Is there a causal link? Well, that awaits further study. It is generally understood, though, that healthy trees do contribute to a healtier environment for living things, including humans.
Ash makes up a significant percentage of trees in the Ottawa area, perhaps as much as 25%. Most or all are expected to be lost over time to the current insect threat. The Ottawa Citizen’s Tom Spears wrote about this recently, in light of the study in question:
The greatest jump in deaths was in communities where people had higher-than-average incomes and more education, which are often the places with the most trees.
One Ottawa physician says this is more evidence for protecting the ash trees.
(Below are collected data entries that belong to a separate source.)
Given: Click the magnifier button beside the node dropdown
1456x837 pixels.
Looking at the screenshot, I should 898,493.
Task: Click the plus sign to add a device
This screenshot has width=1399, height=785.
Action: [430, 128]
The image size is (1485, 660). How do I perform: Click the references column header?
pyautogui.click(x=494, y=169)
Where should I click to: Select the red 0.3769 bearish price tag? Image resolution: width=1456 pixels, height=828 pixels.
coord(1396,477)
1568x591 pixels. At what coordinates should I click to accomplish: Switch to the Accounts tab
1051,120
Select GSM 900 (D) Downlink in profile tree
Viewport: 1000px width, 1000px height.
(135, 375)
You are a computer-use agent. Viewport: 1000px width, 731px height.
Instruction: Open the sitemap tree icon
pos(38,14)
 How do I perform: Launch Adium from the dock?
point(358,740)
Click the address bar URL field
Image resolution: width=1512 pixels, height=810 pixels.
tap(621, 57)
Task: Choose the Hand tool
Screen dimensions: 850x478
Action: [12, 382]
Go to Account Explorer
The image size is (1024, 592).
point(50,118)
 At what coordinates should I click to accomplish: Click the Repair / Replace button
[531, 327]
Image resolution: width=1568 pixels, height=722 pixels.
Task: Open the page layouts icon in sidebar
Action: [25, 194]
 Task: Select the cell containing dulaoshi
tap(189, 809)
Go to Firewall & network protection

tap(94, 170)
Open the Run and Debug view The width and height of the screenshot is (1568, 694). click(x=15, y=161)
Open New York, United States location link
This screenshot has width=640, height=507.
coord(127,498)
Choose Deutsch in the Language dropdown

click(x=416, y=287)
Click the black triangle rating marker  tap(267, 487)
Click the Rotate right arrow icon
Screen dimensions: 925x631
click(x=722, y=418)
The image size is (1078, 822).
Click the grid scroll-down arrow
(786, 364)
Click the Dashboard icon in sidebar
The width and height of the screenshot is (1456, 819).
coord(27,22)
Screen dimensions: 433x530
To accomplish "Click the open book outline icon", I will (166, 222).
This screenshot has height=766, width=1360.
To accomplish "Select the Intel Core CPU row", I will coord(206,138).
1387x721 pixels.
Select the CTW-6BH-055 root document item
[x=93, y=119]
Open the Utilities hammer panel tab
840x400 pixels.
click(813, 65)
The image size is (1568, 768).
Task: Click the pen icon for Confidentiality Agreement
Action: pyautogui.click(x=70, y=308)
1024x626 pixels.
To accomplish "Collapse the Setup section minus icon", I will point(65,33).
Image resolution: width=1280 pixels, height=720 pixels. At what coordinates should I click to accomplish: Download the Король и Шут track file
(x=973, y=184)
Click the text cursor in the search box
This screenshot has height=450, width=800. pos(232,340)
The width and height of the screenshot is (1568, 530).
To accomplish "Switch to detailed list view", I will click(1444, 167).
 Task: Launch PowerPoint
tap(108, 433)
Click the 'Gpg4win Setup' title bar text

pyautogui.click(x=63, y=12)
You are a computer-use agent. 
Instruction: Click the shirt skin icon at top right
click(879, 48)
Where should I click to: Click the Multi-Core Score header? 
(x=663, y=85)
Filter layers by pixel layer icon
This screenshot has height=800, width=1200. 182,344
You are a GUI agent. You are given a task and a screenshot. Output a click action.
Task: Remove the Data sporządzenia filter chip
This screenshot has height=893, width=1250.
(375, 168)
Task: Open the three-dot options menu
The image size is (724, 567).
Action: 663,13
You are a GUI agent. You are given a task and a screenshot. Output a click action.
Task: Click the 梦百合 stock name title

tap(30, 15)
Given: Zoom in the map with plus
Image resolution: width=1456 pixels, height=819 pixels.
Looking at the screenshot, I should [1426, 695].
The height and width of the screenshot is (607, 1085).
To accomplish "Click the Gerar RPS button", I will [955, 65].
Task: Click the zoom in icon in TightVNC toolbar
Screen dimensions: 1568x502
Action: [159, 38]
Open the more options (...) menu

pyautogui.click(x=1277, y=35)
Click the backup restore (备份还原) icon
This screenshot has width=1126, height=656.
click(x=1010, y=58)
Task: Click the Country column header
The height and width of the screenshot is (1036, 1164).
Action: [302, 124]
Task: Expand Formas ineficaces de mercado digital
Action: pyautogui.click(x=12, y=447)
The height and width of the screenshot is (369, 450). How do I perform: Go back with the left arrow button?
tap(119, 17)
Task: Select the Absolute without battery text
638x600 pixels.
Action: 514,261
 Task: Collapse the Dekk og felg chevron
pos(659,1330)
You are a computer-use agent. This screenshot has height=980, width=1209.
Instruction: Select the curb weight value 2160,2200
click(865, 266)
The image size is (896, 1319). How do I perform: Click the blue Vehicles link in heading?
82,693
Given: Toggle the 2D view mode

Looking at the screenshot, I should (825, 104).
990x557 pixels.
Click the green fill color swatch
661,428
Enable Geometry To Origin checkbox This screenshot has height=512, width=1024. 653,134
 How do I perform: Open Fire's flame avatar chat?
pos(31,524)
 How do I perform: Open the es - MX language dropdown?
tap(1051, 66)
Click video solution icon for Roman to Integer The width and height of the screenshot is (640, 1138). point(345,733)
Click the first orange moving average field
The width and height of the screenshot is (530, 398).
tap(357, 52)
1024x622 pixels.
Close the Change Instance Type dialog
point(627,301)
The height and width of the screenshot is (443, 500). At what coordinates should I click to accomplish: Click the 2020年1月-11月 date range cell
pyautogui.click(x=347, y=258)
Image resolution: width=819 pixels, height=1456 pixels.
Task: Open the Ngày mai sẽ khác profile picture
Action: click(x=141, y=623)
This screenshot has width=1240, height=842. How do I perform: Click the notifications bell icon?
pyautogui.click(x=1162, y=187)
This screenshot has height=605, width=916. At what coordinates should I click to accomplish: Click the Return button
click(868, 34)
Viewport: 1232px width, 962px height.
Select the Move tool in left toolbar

“You want them because they are beautiful, natural cleaners (of air) and protectors of us,” said Dr. Curtis Lavoie of the Children’s Hospital of Eastern Ontario.
“I see a lot of asthma, a lot of emphysema, a lot of pneumonia” as an emergency physician, he said. “It’s on the rise, and I think it’s largely related to pollution.”
It may be that healthy trees in general – any trees – will provide a protective benefit. Which raises some questions. Should planners make a special effort to replace lost ash trees with an equivalent number of other tree species? Or is this a bigger lesson? Perhaps all trees, all species, need conditions that will keep them in continued health.
If so, that’s going to be a tall order.
I am put in mind of the old saying: “The best time to plant a tree is 20 years ago. The next best time is now.”